Avec cinq bateaux à l’arrivée sur six partants et une place sur le podium au scratch, la classe Multi50 a réussi sa Route du Rhum-Destination Guadeloupe. Si 2019 s’annonce comme une année de transition avec des bateaux qui cherchent preneurs et pour l’instant peu de nouveaux entrants, le cycle qui redémarre pourrait permettre à la classe de franchir un nouveau palier, avec une dizaine de bateaux espérés sur la prochaine Route du Rhum.

Deux mois après la victoire d’Armel Tripon sur la Route du Rhum, la classe Multi50 entame un nouveau cycle de quatre ans avec l’ambition de poursuivre un développement entamé à la sortie de la précédente édition du Rhum sous la houlette notamment de son président, Erwan Le Roux, et de Lalou Roucyarol, piliers des 50 pieds depuis une dizaine d’années. “En 2014, on a cherché avec Erwan à moderniser et à structurer la classe, on est arrivés à six bateaux compétitifs sur la Route du Rhum 2018, dont cinq à l’arrivée, c’est plutôt satisfaisant. Il y a une vraie carte à jouer pour poursuivre dans cette voie”, souligne le skipper aquitain, contraint à l’abandon sur le Rhum pour cause de chavirage.

L’objectif est désormais de muscler un plateau qui, en 2019, reste cependant à ce jour assez incertain. Car parmi les six participants de la transat, seuls trois sont assurés de repartir cette année : Thibaut Vauchel-Camus sur son plan VPLP Solidaires en peloton-ARSEP, mis à l’eau début 2018, Gilles Lamiré, lui aussi un pilier de la classe avec son plan Irens-Cabaret, et Lalou Roucayrol, une fois que son Arkema, qui arrive ce week-end à Lorient par cargo de Martinique, aura été expertisé et réparé – il espère une mise à l’eau en juin.

■ DONNÉES FOURNIES

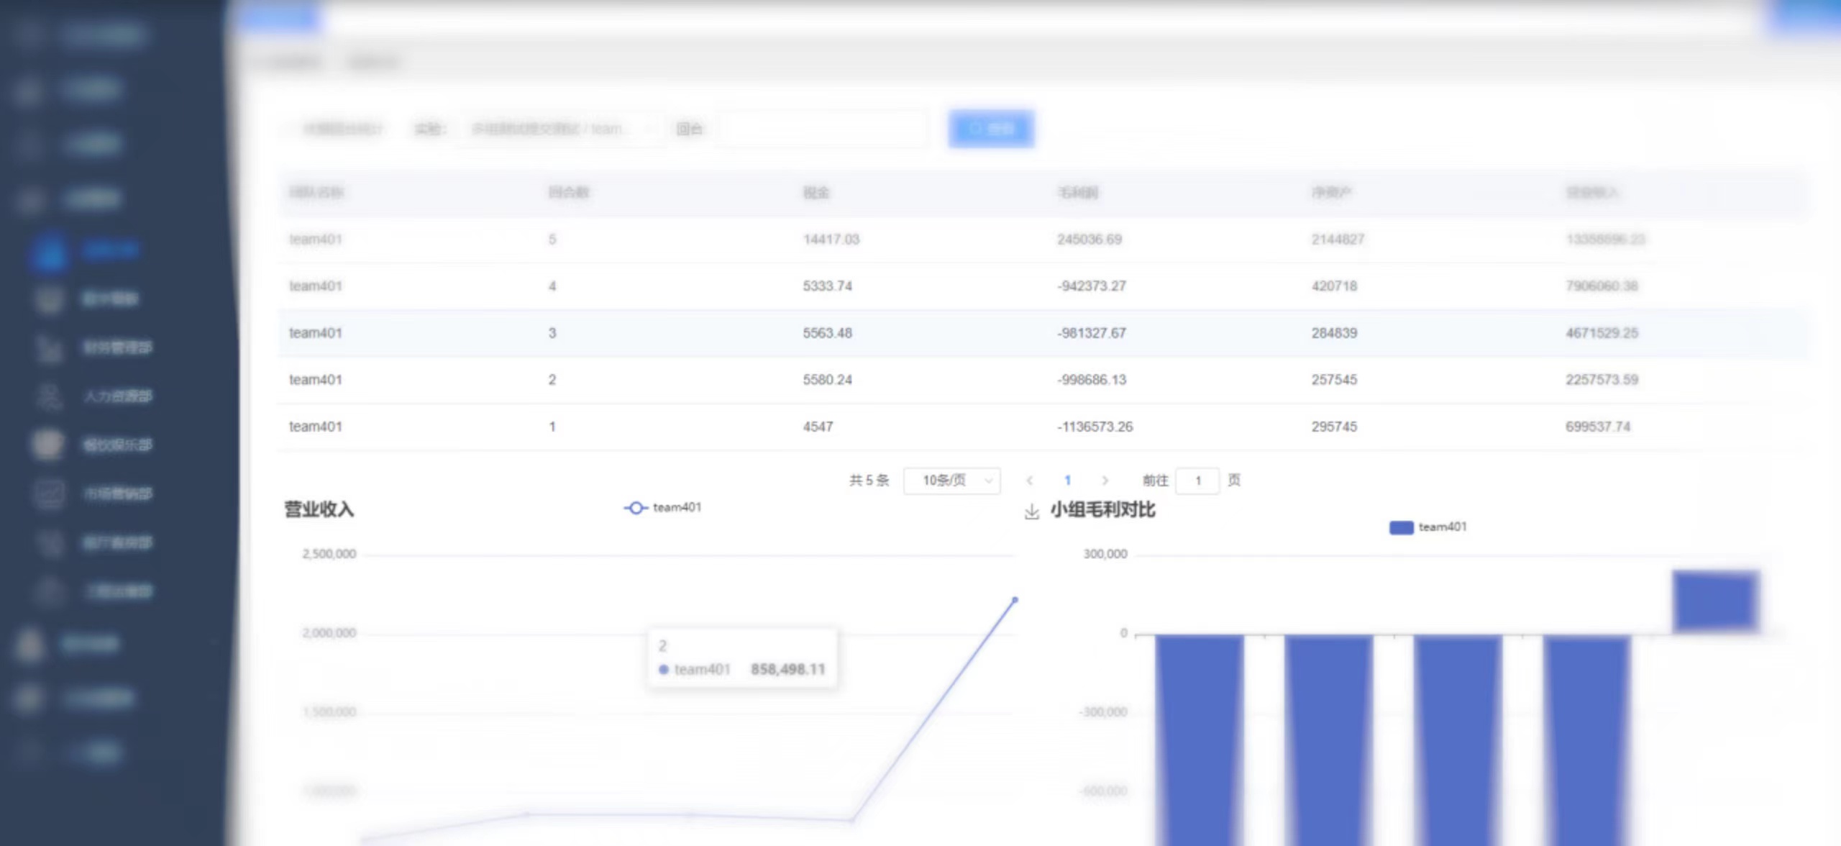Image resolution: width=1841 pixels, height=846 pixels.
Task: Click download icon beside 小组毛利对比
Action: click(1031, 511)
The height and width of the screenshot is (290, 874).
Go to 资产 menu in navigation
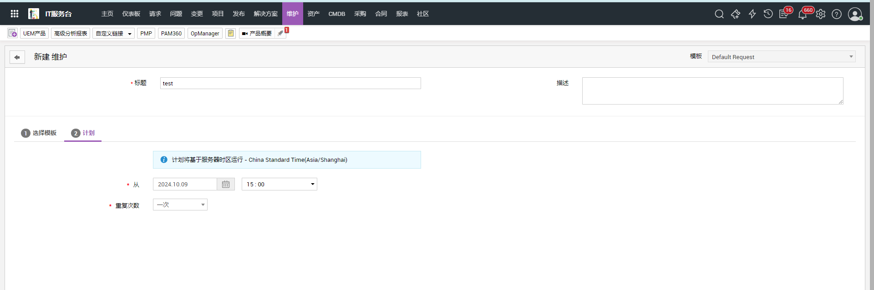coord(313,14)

■ CONSIGNE 1
Reproduisez fidèlement le passage du texte sur la classe Multi50 allant de « Deux mois après la » jusqu’à « pour cause de chavirage. ».
■ CONSIGNE 2
Réécrivez sous forme de liste le paragraphe du texte sur la classe Multi50 qui commence par « L’objectif est désormais de muscler », en conservant ses faits principaux.

■ RÉPONSE 1
Deux mois après la victoire d’Armel Tripon sur la Route du Rhum, la classe Multi50 entame un nouveau cycle de quatre ans avec l’ambition de poursuivre un développement entamé à la sortie de la précédente édition du Rhum sous la houlette notamment de son président, Erwan Le Roux, et de Lalou Roucyarol, piliers des 50 pieds depuis une dizaine d’années. “En 2014, on a cherché avec Erwan à moderniser et à structurer la classe, on est arrivés à six bateaux compétitifs sur la Route du Rhum 2018, dont cinq à l’arrivée, c’est plutôt satisfaisant. Il y a une vraie carte à jouer pour poursuivre dans cette voie”, souligne le skipper aquitain, contraint à l’abandon sur le Rhum pour cause de chavirage.

■ RÉPONSE 2
- Objectif : renforcer le plateau de la classe, qui reste assez incertain en 2019.
- Sur les six participants de la transat, seuls trois sont assurés de repartir cette année :
  - Thibaut Vauchel-Camus, sur son plan VPLP Solidaires en peloton-ARSEP, mis à l’eau début 2018 ;
  - Gilles Lamiré, lui aussi pilier de la classe, avec son plan Irens-Cabaret ;
  - Lalou Roucayrol, une fois son Arkema expertisé et réparé. Le bateau arrive ce week-end à Lorient par cargo depuis la Martinique, et une mise à l’eau est espérée en juin.